Evaluation of Immune Dysregulation in an Austrian Patient Cohort Suffering from Myalgic Encephalomyelitis/Chronic Fatigue Syndrome.

Abstract

Myalgic encephalomyelitis/chronic fatigue syndrome (ME/CFS) is a severe multi-systemic disease characterized by debilitating fatigue that is not relieved  by rest. The causes of the disease are still largely unexplained, and no  causative treatment is currently available. Changes in the immune response are  considered as fundamental in the development of ME/CFS. Thus, we aimed to  evaluate the immunological profile of ME/CFS patients in a retrospective data  analysis.
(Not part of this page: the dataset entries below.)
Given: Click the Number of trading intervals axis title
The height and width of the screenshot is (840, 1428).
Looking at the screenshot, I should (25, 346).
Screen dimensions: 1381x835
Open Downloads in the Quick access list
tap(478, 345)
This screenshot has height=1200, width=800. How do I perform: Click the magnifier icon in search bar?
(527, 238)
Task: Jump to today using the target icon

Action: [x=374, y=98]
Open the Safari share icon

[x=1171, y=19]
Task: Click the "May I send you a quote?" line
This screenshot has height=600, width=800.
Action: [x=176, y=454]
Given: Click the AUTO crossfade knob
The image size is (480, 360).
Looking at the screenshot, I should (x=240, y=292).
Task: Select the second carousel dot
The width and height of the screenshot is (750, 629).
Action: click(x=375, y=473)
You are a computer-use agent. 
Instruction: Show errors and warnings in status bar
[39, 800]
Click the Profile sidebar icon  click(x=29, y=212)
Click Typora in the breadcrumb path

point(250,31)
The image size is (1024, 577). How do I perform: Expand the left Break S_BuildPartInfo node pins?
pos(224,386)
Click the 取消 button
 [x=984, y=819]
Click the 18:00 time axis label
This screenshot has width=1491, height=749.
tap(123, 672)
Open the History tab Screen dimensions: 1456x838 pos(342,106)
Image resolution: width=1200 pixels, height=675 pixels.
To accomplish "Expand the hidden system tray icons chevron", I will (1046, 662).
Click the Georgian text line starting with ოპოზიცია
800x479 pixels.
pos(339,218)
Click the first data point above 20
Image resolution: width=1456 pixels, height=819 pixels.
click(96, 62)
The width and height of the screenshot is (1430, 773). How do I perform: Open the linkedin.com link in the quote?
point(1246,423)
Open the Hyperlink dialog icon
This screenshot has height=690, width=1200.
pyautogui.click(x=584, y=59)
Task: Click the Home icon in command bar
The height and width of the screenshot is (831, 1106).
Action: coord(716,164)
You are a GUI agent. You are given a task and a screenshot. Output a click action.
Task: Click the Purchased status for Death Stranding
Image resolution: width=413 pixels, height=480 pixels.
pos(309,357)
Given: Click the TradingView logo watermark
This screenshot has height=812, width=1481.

As part of the routine workup for ME/CFS patients, a differential blood  count, leukocyte subtyping, and quantification of immunoglobulins and IgG  subclasses, as well as a complement analysis, was performed. Out of 262 ME/CFS  patients, 64.9% had a reduction or deficiency in at least one of the listed  immune parameters. In contrast, 26.3% showed signs of immune activation or  inflammation. A total of 17.6% of the ME/CFS patients had an unclassified  antibody deficiency, with IgG3 and IgG4 subclass deficiencies as the most common  phenotypes. Reduced MBL (mannose-binding lectin) levels were found in 32% of  ME/CFS patients, and MBL deficiency in 7%. In summary, the present results  confirmed the relevance of immune dysfunction in ME/CFS patients underlining the  involvement of a dysfunctional immune response in the disease. Thus, immune  parameters are relevant disease biomarkers, which might lead to targeted  therapeutic approaches in the future.